• **GIVEN TEXT**:
++++++++++++++++++++

Nurses, Spirituality, and Why We Should Pee Our Pants

It happened a thousand times at the hospital. I scurried from one room into another, where a patient lay on the bed and sighed loudly when I walked in.

"Well you're too late now," began the spiel. "I done peed in the bed."

Sometimes it came with an apology, sometimes with embarrassment. Often it came with anger and blame.

Our reply as nurses was consistent. "It's okay, we'll have you cleaned up in no time."

The rebuttal from our patients was also consistent. "If you would just let me get out of bed by myself...but they told me I had to push this call light and now it's too late."

"It's okay," we repeated. "It's no problem to clean you up. We'd rather do this than you fall on your way to the bathroom."

I can still picture my patients' faces, confused and concerned as I cleaned them up and changed the sheets. They probably often thought, "This is the worst thing that could have happened."

Adobe stock photo

Adobe stock photo

Yet as nurses, we worked hard to prevent bad things from happening to our patients. We had specific, evidence-based practices helping us determine when patients were safe and healthy enough to get up on their own. The worst case scenario in the eyes of a patient (peeing their pants...or rather, their hospital gown) wasn't all that bad to us.

"Bad" was falling and breaking bones, coding and needing resuscitation, or developing complications and needing to be transferred emergently. It was a matter of perspective.

Most of the time, patients couldn't see their condition from the outside—they weren't equipped to assess their physical condition and the potential dangers of trekking to the bathroom alone in a hospital room. (And there are many! The slippery floor, the equipment, the cords, the IV pole and tubing...)

Patients cannot always see these dangers; they simply know their pride is wounded. These patients remind me of someone—someone who cannot always see the larger picture but who complains loudly when pride is wounded.

++++++++++++++++++++

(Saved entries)
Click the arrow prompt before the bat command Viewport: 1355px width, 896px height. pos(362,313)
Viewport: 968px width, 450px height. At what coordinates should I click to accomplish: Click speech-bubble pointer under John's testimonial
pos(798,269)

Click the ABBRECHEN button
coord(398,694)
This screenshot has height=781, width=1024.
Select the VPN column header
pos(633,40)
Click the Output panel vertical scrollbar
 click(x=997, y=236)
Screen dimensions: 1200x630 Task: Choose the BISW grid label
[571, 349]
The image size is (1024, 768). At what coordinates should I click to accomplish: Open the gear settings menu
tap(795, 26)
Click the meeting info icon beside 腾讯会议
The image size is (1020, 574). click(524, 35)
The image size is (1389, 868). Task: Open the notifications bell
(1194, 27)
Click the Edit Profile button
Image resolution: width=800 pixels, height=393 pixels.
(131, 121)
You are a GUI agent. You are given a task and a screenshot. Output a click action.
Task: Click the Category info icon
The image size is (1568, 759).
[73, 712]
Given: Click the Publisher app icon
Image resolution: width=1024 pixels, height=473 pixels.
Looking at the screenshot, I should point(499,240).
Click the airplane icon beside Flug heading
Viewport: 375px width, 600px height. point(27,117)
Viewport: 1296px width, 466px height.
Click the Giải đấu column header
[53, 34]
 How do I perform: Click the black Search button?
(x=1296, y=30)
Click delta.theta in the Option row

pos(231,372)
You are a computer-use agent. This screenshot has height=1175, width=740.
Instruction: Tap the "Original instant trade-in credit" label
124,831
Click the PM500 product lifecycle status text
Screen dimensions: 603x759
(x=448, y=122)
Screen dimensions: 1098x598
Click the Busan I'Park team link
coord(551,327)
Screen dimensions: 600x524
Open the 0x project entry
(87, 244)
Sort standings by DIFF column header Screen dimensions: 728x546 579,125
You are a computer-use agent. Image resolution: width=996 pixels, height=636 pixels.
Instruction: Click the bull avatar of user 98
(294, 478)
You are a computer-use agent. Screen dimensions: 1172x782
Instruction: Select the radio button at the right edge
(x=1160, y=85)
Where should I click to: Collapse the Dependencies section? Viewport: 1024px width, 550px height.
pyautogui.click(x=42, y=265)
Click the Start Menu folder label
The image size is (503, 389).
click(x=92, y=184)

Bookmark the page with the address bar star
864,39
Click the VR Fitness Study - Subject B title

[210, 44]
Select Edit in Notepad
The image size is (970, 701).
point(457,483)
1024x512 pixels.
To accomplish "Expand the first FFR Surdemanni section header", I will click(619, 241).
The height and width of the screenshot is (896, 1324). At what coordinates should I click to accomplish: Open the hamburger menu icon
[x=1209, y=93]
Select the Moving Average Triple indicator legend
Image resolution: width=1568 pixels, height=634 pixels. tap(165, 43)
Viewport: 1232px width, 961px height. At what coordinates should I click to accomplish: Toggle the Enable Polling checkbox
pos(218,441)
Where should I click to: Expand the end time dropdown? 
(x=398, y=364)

++++++++++++++++++++

• **QUESTIONS TO ANSWER**:
A) Which hazards of walking to the bathroom alone in a hospital room does the nursing essay list?
B) Extract the stretch of the nursing essay from "Yet as nurses, we" through "that bad to us.", copying it word for word.

• **ANSWERS TO THE PROBLEMS**:
A) The slippery floor, the equipment, the cords, and the IV pole and tubing.

B)
Yet as nurses, we worked hard to prevent bad things from happening to our patients. We had specific, evidence-based practices helping us determine when patients were safe and healthy enough to get up on their own. The worst case scenario in the eyes of a patient (peeing their pants...or rather, their hospital gown) wasn't all that bad to us.